__SCHRIFTELIJKE OPDRACHT A__:
Geef voor elk van de beweringen (i), (ii) en (iii) aan of deze overeenkomt met de meditatie over Openbaring 2:2a. Antwoord per bewering met ja of nee en citeer letterlijk de beslissende woorden uit de meditatie. (i) Christus begint met wat goed is. (ii) God keurt de betaalmiddelen van de mens goed. (iii) Het woord voor arbeid betekent licht werk.

__DOCUMENTTEKST__:
^^^^^^^^^^^^^^^^

Meditatie van ds. W.J. Teunissen (Openbaring 2:2a)

Ik weet uw werken en uw arbeid … (Openbaring 2:2a)

Ik weet uw werken
Christus, wandelend te midden van de gouden kandelaren, is Degene Die alles ziet en weet. Hij is de Gods Zoon. De Vader heeft de Zoon gegeven het leven te hebben in Zichzelven. (Johannes 5:26). Hij is God. Van hetzelfde wezen als de Vader en met dezelfde deugden. Gods Zoon is alomtegenwoordig, wijs, rechtvaardig en alwetend. En dat zegt Hij ook tot de gemeente van Efeze: Ik weet!
In onze tekst gaat het om het weten van de werken. En dat is niet “enkel wetenschap alleen” maar een weten dat gepaard gaat met straf of beloning al naar gelang de werken afgekeurd of goedgekeurd worden.
Christus begint met wat goed is. Allereerst uw arbeid. Er staat een woord dat betekent: zware arbeid, inspannend werk. Als de Heere een mens gaat bekeren dan wordt de schuldbrief afgegeven. Het wordt nood in de ziel: zonder God en zonder hoop in de wereld op weg naar de hel. En zo’n schuldige ziel, gebogen onder een vloekende wet en een toornend God, gaat werken. Met vreze en beven. Om de straf te ontgaan en om in Gods gunst en gemeenschap te worden hersteld. Hij kan met een openstaande schuld God niet ontmoeten. Er moet wat gebeuren! Hij moet met een Drieenig God verzoend worden. Vanuit de ingestorte liefde komt er een droefheid over de zonden en een mijden van de wereld. De mens tracht het op talloze wijzen met God goed te maken. Maar al zijn betaalmiddelen worden door Hem afgekeurd. Ze worden afgewezen omdat zij niet anders zijn dan steekpenningen, bedoeld om de Heere om te kopen. Met al zijn werken vermeerdert de mens alleen zijn schuld.

^^^^^^^^^^^^^^^^

__INVOER OEFENING__:
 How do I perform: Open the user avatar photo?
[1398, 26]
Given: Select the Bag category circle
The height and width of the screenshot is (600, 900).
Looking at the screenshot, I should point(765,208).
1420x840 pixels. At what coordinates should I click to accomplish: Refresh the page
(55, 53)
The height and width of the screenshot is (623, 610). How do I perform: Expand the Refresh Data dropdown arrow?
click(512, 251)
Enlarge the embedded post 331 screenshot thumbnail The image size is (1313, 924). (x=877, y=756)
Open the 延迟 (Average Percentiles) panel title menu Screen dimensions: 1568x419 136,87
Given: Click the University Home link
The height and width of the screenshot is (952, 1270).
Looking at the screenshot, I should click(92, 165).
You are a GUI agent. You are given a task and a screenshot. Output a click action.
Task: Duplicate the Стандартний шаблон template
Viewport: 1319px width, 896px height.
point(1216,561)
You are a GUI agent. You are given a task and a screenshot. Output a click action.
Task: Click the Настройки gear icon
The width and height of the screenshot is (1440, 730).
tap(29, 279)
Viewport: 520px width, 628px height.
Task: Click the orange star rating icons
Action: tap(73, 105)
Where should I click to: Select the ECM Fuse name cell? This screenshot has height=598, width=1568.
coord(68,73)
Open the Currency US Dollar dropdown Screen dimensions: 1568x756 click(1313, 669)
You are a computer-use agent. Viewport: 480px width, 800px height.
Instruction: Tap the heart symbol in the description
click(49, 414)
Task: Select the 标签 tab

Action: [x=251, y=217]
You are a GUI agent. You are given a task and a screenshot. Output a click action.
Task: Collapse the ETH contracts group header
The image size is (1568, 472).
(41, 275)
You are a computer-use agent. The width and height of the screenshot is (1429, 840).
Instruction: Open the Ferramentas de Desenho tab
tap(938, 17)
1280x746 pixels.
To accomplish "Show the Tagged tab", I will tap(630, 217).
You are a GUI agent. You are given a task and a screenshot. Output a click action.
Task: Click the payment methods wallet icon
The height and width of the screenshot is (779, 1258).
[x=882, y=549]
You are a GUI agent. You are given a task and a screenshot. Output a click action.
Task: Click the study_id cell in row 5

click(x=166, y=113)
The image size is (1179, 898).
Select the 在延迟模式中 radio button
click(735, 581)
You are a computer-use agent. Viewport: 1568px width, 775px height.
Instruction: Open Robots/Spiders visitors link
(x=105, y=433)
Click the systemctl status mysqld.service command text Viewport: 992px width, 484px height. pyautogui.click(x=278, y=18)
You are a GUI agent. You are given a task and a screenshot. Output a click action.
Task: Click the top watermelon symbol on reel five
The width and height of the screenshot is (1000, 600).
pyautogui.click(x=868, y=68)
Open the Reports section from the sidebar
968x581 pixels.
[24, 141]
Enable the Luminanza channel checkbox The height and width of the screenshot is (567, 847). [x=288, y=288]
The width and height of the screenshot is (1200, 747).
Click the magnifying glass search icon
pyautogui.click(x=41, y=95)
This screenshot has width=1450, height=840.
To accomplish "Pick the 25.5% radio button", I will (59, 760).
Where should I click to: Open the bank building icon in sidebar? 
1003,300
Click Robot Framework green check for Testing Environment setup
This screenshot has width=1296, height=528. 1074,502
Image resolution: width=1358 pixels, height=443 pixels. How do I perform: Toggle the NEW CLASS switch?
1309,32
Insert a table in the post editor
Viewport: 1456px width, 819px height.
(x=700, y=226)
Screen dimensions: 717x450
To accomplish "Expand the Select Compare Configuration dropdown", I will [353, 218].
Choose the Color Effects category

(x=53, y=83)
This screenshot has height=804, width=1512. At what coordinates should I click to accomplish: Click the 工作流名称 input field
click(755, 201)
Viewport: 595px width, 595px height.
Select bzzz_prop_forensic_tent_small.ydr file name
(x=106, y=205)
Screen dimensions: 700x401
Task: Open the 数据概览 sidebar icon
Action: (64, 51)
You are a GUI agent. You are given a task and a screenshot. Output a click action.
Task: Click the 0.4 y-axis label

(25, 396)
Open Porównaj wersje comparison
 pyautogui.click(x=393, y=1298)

^^^^^^^^^^^^^^^^

__SCHRIFTELIJKE OPDRACHT B__:
Zet de regels van de records als genummerde lijst, te beginnen bij de regel met "Viewport: 595px width, 595px height." en doorlopend tot en met het einde van de records. Laat lege regels weg.

__ANTWOORD A__:
(i) Ja: "Christus begint met wat goed is."
(ii) Nee: "Maar al zijn betaalmiddelen worden door Hem afgekeurd."
(iii) Nee: "Er staat een woord dat betekent: zware arbeid, inspannend werk."

__ANTWOORD B__:
1. Viewport: 595px width, 595px height.
2. Select bzzz_prop_forensic_tent_small.ydr file name
3. (x=106, y=205)
4. Screen dimensions: 700x401
5. Task: Open the 数据概览 sidebar icon
6. Action: (64, 51)
7. You are a GUI agent. You are given a task and a screenshot. Output a click action.
8. Task: Click the 0.4 y-axis label
9. (25, 396)
10. Open Porównaj wersje comparison
11.  pyautogui.click(x=393, y=1298)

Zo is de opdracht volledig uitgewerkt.